Collaborate with stakeholders to understand data requirements and ensure data integrity
Integrate multiple data sources to create data lake/data mart Perform data ingestion and ETL
processes using SQL, Scoop, Spark or Hive
Monitor job performances, manage file system/disk-space, cluster & database connectivity, log
files, manage backup/security and troubleshoot various user issues
Design, implement, test and document performance benchmarking strategy for platforms as
well as for different use cases
Setup, administer, monitor, tune, optimize and govern large scale implementations
Drive customer communication during critical events and participate/lead various operational
improvement initiatives
Qualifications, Skill Set and competencies:
Bachelor's in Computer Science, Engineering, Statistics, Math’s or related quantitative degree.
3 - 6 years of relevant experience in data engineering.
Must have worked on any of the cloud engineering platforms - AWS, Azure, GCP, Cloudera
Proven experience as a Data Engineer with a focus on Azure cloud technologies/Snowflake.

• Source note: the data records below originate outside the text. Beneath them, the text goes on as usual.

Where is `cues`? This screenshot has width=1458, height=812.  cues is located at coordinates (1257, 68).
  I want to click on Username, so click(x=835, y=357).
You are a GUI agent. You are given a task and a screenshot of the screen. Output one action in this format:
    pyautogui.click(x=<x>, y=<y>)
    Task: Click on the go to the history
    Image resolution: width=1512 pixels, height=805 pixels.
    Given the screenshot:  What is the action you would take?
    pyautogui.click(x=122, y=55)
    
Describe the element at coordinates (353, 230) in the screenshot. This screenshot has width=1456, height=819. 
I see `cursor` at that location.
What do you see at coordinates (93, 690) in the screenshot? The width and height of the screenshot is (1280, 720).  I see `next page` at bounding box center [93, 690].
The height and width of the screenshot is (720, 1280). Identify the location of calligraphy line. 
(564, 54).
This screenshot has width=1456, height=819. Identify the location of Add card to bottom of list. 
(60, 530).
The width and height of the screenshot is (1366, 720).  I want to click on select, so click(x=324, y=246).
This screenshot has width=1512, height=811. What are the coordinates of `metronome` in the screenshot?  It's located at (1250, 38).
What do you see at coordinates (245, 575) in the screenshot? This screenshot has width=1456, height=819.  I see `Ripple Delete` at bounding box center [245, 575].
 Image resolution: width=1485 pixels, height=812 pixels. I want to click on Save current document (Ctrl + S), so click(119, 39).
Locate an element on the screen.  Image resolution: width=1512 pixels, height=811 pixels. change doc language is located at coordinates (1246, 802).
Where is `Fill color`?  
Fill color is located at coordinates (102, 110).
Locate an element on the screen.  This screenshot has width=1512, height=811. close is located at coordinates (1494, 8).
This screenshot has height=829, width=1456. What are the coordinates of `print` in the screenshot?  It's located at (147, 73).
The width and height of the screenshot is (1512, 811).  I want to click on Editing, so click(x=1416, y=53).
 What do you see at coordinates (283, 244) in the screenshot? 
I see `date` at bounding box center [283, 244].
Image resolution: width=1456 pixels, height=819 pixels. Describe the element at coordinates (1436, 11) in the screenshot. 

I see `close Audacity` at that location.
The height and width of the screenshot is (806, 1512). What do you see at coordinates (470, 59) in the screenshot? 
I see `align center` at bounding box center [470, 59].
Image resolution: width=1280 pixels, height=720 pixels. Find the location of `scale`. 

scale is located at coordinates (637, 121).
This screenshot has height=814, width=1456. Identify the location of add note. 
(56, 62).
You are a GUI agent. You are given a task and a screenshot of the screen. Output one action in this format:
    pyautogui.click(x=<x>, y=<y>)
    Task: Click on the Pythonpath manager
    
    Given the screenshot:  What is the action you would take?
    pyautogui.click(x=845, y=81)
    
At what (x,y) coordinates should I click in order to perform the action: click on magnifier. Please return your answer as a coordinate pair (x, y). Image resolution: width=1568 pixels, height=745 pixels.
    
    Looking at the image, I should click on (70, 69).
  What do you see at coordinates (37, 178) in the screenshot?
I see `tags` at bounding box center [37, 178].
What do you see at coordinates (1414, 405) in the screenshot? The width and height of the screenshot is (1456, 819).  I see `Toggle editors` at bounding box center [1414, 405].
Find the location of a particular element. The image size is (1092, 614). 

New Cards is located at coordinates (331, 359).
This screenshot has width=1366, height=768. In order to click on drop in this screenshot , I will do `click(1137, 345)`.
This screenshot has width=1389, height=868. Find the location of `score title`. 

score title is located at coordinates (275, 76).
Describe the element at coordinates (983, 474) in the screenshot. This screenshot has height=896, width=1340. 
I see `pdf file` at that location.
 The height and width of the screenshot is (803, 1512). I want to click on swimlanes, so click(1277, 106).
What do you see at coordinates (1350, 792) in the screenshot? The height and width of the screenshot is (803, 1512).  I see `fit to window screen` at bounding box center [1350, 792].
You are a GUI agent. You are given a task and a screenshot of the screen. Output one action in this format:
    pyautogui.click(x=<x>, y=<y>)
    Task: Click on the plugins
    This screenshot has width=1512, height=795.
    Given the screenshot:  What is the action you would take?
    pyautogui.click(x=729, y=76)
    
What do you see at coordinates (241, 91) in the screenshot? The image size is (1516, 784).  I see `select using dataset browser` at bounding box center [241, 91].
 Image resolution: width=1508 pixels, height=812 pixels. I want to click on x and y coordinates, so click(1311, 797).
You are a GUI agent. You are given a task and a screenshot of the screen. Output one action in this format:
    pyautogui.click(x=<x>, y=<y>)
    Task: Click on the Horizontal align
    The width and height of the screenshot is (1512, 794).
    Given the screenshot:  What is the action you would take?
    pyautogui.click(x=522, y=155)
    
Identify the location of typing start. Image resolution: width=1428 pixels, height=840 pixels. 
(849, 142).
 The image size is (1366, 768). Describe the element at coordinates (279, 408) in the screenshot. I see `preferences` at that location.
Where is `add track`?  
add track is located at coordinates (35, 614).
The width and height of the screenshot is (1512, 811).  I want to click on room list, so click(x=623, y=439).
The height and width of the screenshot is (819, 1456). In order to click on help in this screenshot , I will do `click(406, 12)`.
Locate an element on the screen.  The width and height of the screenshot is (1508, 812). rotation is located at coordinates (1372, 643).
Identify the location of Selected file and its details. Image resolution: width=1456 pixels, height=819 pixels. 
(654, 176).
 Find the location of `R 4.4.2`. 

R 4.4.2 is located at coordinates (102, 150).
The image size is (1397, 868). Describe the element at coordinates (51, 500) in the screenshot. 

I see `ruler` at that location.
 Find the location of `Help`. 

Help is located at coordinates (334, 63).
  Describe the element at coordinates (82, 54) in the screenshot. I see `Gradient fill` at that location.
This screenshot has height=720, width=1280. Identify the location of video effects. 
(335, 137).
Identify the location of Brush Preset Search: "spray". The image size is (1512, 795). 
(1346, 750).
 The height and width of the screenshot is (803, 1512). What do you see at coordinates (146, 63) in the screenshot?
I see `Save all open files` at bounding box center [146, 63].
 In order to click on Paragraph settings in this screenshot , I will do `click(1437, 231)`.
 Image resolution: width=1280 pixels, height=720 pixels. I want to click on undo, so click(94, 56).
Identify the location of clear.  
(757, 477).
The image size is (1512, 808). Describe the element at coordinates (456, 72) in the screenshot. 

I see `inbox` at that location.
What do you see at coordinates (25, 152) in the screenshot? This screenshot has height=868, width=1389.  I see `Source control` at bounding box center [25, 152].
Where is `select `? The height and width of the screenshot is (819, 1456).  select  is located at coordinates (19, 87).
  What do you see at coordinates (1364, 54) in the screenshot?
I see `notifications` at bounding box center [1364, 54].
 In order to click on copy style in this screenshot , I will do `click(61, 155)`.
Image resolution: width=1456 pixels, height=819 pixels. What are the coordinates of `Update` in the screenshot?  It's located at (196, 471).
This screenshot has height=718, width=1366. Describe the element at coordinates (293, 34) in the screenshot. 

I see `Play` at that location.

Strong proficiency in Azure Data Factory, Azure Databricks, ADLS, and Azure SQL Database.
Experience with big data processing frameworks like Apache Spark.
Expert level proficiency in SQL and experience with data modeling and database design.
Knowledge of data warehousing concepts and ETL processes.
Strong focus on PySpark, Scala and Pandas.
Proficiency in Python programming and experience with other data processing frameworks.
Solid understanding of networking concepts and Azure networking solutions.
Strong problem-solving skills and attention to detail.
Excellent communication and collaboration skills.
Azure Data Engineer certification – AZ-900 and DP-203 (Good to have)
Familiarity with DevOps practices and tools for CI/CD in data engineering.
Certification: MS Azure / DBR Data Engineer
Data Ingestion - Coding & automating ETL pipelines, both batching & streaming. Should have
worked on both ETL or ELT methodologies using any of traditional & new age tech stack- SSIS,
Informatica, Databricks, Talend, Glue, DMS, ADF, Spark, Kafka, Storm, Flink etc.
Data transformation - Experience working with MPPs, big data & distributed computing
frameworks on cloud or cloud agnostic tech stack- Databricks, EMR, Hadoop, DBT, Spark etc,
Data storage - Experience working on data lakes, lakehouse architecture- S3, ADLS, Blob, HDFS
DWH - Strong experience modelling & implementing DWHing on tech like Redshift, Snowflake,
Azure Synapse, Bigquery, Hive
Orchestration & lineage - Airflow, Oozie etc.